In the 1970s there was much change in Aboriginal communities when they ceased becoming missions. There was also hope and excitement after Vatican II when we hoped Indigenous people would assume a greater role within our Church and its leadership.
Ngiparl became Australia’s first Aboriginal married deacon. With the support of many, particular Fr John Leary MSC, he walked that path of Christian faith and Aboriginal culture. He was deeply respected in both.
He is quoted as saying: ‘As a Deacon it became my duty to bring the faith, church and the culture together. I know Jesus did not come to destroy the culture he came to fulfil it … that what is good grows stronger and what is bad grows weaker and hopefully disappears so people of culture … become strong’.

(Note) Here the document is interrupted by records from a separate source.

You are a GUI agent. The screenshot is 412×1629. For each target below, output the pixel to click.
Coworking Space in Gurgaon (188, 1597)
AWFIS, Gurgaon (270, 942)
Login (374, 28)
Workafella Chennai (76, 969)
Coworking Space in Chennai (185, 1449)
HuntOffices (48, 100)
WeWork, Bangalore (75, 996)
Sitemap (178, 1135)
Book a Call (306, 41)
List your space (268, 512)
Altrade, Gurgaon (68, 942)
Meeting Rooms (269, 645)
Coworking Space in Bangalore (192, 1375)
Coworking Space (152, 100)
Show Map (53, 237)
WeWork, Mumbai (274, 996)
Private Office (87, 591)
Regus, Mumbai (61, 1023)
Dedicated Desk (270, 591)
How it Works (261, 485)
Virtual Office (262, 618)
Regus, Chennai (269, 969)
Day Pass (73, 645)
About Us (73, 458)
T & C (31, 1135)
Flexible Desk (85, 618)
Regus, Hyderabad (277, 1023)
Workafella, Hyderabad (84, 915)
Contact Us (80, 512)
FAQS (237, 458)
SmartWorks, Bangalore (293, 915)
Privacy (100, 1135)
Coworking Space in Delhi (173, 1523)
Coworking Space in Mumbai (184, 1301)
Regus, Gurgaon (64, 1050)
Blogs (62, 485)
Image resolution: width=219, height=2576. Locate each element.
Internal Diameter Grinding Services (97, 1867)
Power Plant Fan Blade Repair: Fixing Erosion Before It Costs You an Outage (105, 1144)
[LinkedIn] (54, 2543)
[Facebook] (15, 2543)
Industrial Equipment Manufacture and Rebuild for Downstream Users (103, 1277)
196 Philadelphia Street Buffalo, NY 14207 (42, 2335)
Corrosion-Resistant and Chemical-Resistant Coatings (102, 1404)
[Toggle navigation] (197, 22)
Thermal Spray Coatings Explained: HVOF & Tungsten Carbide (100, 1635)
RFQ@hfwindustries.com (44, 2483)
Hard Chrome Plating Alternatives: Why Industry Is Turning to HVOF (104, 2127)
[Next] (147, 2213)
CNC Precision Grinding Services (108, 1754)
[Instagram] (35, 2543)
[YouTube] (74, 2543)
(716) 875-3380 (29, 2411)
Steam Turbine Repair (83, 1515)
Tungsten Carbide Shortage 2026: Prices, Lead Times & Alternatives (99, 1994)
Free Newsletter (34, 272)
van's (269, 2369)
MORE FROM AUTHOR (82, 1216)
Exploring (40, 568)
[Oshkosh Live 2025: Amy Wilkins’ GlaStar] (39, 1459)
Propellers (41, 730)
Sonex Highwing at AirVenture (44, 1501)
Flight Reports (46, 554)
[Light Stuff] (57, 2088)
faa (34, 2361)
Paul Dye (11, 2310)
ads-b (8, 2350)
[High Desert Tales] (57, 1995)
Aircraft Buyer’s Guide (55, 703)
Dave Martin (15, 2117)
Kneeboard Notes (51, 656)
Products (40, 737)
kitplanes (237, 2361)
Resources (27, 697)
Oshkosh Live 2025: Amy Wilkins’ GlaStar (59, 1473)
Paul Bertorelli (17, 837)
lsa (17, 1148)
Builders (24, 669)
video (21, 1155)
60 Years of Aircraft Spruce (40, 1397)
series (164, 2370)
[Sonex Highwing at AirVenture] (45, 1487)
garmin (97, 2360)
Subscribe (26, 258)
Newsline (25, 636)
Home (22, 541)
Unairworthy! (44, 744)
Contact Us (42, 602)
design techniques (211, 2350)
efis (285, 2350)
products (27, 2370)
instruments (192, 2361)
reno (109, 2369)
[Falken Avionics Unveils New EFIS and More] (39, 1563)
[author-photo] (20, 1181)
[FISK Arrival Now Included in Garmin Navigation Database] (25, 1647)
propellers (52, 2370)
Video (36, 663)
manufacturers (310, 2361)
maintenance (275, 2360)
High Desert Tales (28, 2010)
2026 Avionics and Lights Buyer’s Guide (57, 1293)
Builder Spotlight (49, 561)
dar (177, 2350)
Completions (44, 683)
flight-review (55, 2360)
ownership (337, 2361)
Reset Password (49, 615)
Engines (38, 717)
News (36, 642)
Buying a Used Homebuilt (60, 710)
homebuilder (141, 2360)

Ngiparl had the capacity to receive the message of Jesus into the depths of his own family and culture. He was one of the most respected men I have ever met for the ways he lived. Quietly spoken, always with a a warm engaging smile. Friendly and welcoming. He would preach in Murrinhpatha and everyone would listen.
It was some 40 years after the first Catholic missionaries settled in this area of the Northern Territory that Ngiparl was ordained a deacon. Since that time we have had a number of Aboriginal men ordained as married deacons.
Hopefully in the coming years, as many in the Church around the world continue to hope, we will ordain Indigenous married men as priests. Ngiparl showed us that such a change was possible. It was something we could desire, support and hope to see.
‘When I read the gospels, I read them as an Aboriginal’, he once said. As many gather this coming week to give thanks for his life, may others rise up within our Australian communtiies in Church leadership and may we recognise that leadership.
As Australians, we will always benefit from hearing the Word anew, especially from those whose life experience in this land goes back many thousands of years.